„Grenzen des Wachstums“: Ölkrise gefährdet die westliche Wirtschaft

Politik und Gesellschaft 1973:

»Die Grenzen des Wachstums«, dieser Titel einer vom Club of Rome herausgegebenen und mit dem Friedenspreis des Deutschen Buchhandels ausgezeichneten Studie über die globalen Zukunftschancen der Menschheit ist für das Jahr 1973 programmatisch. Die westlichen Industrienationen führt es von der Hochkonjunktur in eine wirtschaftliche und soziale Talsohle, an den Anfang einer umfassenden Krise, welche die vermeintlich sicheren Errungenschaften von Fortschritt und Technik infrage stellt. Der Wohlstand in Westeuropa sowie in den USA scheint gefährdet.

Die islamischen Staaten drohen allen Ländern, die Israel unterstützen, mit einem Erdöl-Lieferboykott und schränken ihre Lieferungen auch tatsächlich ein. Diese Situation ruft in den industrialisierten Staaten der westlichen Welt Krisenerscheinungen hervor. Die Heizölpreise verdoppeln sich, Arbeitsplätze sind gefährdet (Übergang zu vermehrter Kurzarbeit), in vielen Wirtschaftszweigen verstärkt sich die Rezession, und weltweit flaut die Konjunktur deutlich ab. Darüber hinaus steht die Energiekrise ein Symbol des Fortschritts infrage – das Auto.
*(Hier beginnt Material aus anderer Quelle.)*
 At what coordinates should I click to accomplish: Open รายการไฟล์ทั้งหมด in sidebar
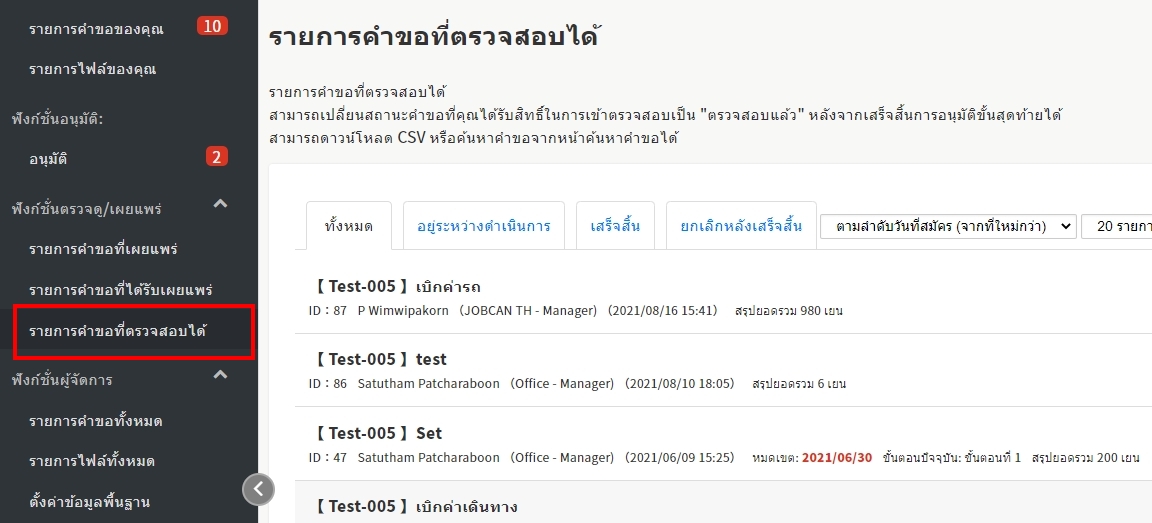point(92,461)
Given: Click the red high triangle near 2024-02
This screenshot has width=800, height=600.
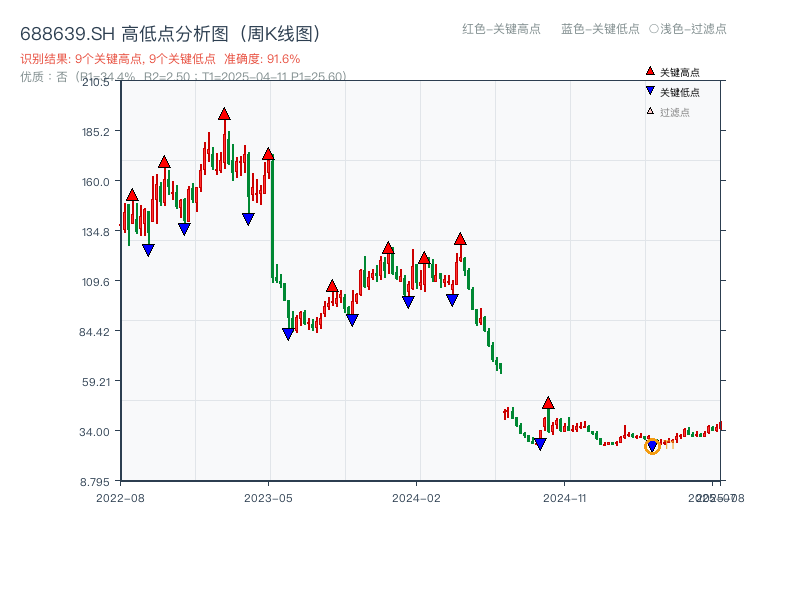Looking at the screenshot, I should pos(425,256).
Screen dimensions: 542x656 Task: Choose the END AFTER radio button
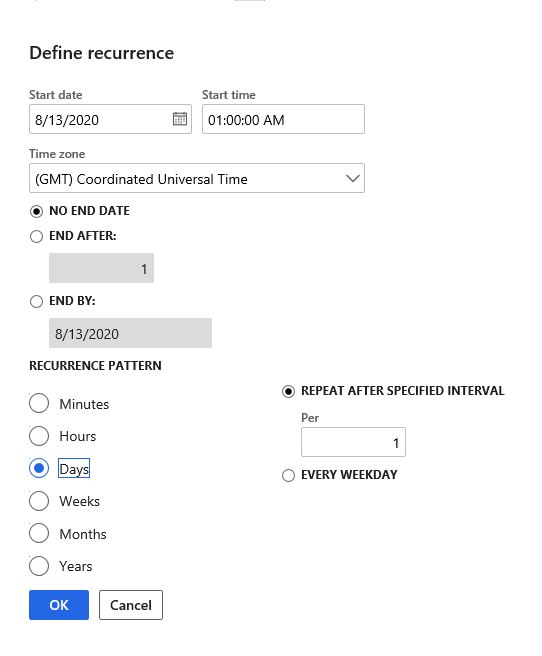point(36,236)
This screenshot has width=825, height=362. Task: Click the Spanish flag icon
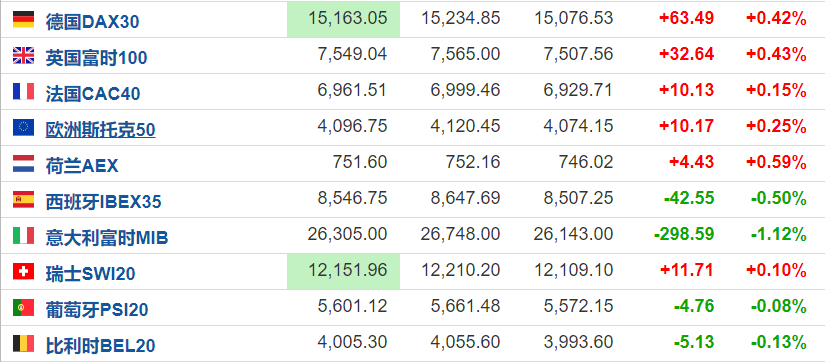(x=24, y=199)
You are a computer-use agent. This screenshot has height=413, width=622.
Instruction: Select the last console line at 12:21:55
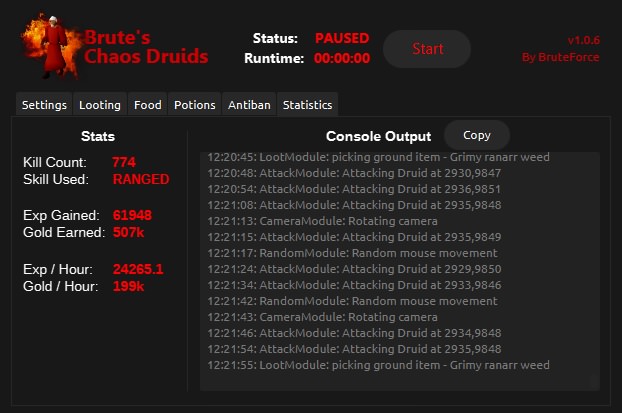pyautogui.click(x=378, y=365)
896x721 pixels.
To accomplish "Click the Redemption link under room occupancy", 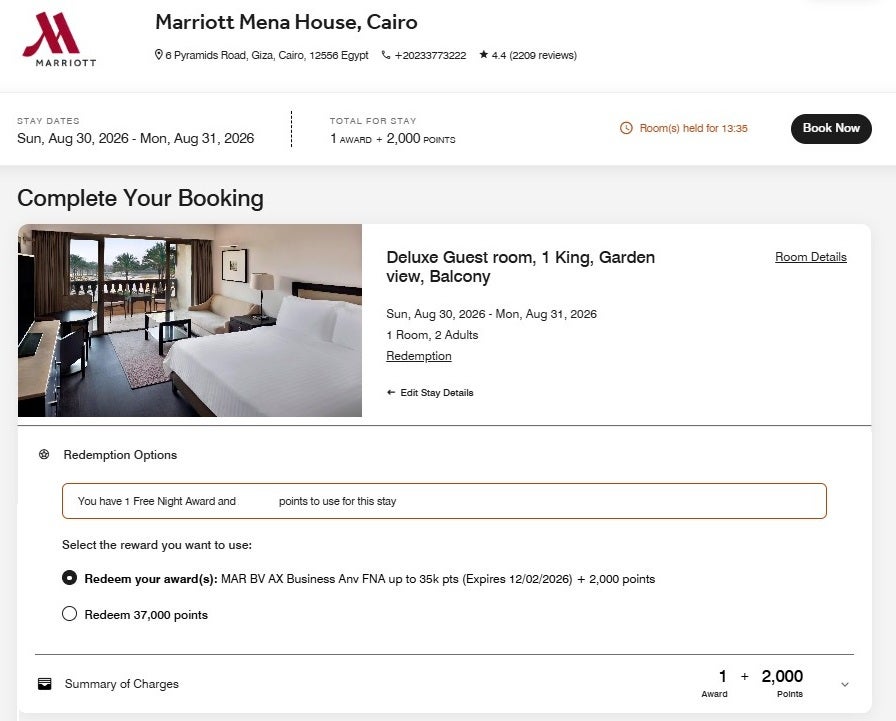I will pos(418,356).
In den meisten westlichen Ländern wird an mehreren Sonntagen ein Fahrverbot verhängt, auch wenn die Benzinpreise es ohnehin nahelegen, das Auto öfter in der Garage zu lassen und stattdessen öffentliche Verkehrsmittel zu benutzen. In der Presse wird diese Immobilität zur globalen Zivilisationskrise: Alternative Transportmittel und Energieträger werden diskutiert, insgesamt gerät die Notwendigkeit eines sparsamen Umgangs mit Energie und Rohstoffen ins Bewusstsein der Öffentlichkeit. Viele erinnern sich an Lebensgewohnheiten aus der Vorkriegszeit.
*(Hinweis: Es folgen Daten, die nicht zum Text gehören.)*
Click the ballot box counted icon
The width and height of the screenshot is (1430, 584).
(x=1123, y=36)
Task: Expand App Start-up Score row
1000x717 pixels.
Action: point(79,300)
Der mit einem Waffenstillstand ohne einen eindeutigen Sieger beendete Nahostkrieg lässt erstmals seit der Gründung Israels im Jahr 1948 spüren, dass die Kampfkraft des kleinen jüdischen Staates von seinen arabischen Kontrahenten zu brechen ist. Der Einsatz des »Öls als Waffe«, die Führung eines Wirtschaftskriegs gegen den Rest der Welt dokumentiert ein erstes einheitliches Auftreten der arabischen Staaten, die sich ihres gewachsenen internationalen Stellenwerts immer bewusster werden.